Il ribelle Roberto durò sino al diploma, reagendo ad ogni restrizione, ad ogni limitazione, ad ogni sopruso che provenisse da una persona o dal sistema di allora.

Arrivato a conseguire il tanto sospirato e travagliato diploma, il ribelle Roberto, “arruolandosi” nell’arma finanziaria della società: la banca, ed essendo “fidanzato” con una ragazza conosciuta l’anno prima, maturai l’idea, mai cancellata, di fuggire da casa.

Inconsciamente, la situazione lavorativa, mi permise di concretizzare l’idea di fuggire non senza dimostrare le mie capacità caratteriali e professionali. Sicché iniziai un lento ma inesorabile percorso di “carriera” che mi ha portato a ricoprire incarichi di alta direzione nel corso della mia vita professionale.

In verità l’”ambizione” era la conseguenza di un altro desiderio che era presente in me e rappresentava una ferita emozionale enorme: la mancanza di amore e di gratificazione.

Ebbene, nonostante i successi raggiunti, la gratificazione dei miei genitori non arrivò e quindi non colmò il vuoto.

Per quanto concerne la mancanza di affetto, l’”ambizioso” Roberto pensò di ricercare l’amore nelle donne che hanno accompagnato parte della sua vita; è evidente che per colmare un vuoto così importante, Roberto, si svuotò ulteriormente di energie, indirizzandole nell’attenzione, nella dedizione, nel sacrificio, nell’oscurare se stesso per far brillare l’altra.

A lungo andare, anche quelle energie ebbero fine.

Per ritrovare queste energie profuse, Roberto, il “rabdomante dell’amore”, pensò bene di trovarle in un’altra donna, non considerando che lo schema d’ingaggio era il medesimo.

Dopo anni di prove, incomprensioni, litigi e profondendo tutta l’attenzione sull’”ambizione” e la carriera, l’allarme arrivò con un infarto.

Questo ha permesso una riflessione più approfondita, una rivalutazione della vita e delle relazioni che si sviluppano lungo il percorso.
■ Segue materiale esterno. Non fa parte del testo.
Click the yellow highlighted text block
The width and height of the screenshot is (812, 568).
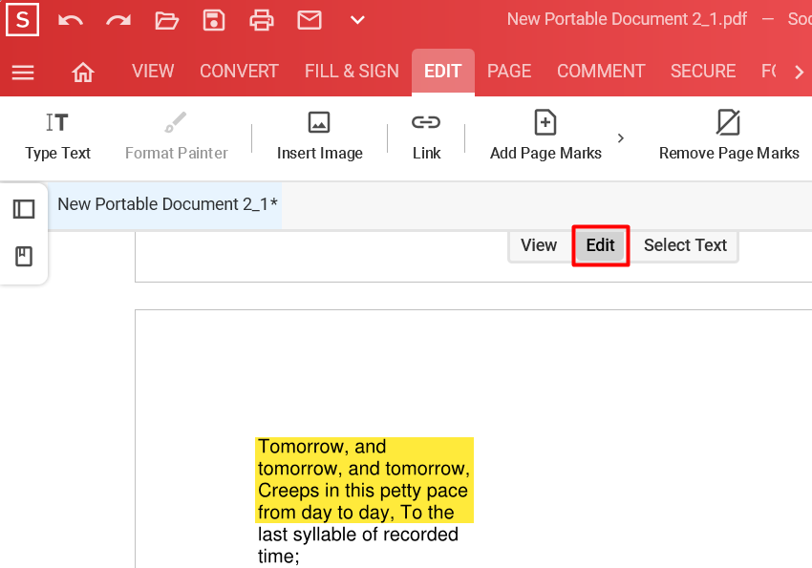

L’incontro con un personaggio altamente spirituale mi permise di iniziare un percorso introspettivo di lunga durata ma di grande intensità.

Il riconoscere i  miei limiti emozionali, le mie ferite, i miei vuoti e il mio schema mentale, mi permisero di modificare la mia vita, di prendere decisioni anche drastiche, ma necessarie, di approfondire in maniera pragmatica ciò che, con il mio percorso, avevo scoperto, dedicandomi ad altri percorsi di coaching, di comunicazione, di assertività, ecc.

Questa breve storia, ricca di significati e di spunti di riflessione ed analisi, ha il semplice scopo di portare una testimonianza diretta, affinché chi legge possa, in alcuni casi, identificarsi, e in altri casi ritrovare quei limiti e condizionamenti che sono ancora presenti, e comunque apportare una sincera riflessione sul senso della vita e delle relazioni.

Per una serie di esperienze di vita, di corsi formativi, di carriera professionale dedicata alla professione di coaching, oggi posso affermare che i miei percorsi hanno significato per molte persone un miglioramento intimo personale, hanno armonizzato le relazioni e donato alla loro vita un senso di rinnovato benessere ponendosi obiettivi di crescita e di ritrovata felicità.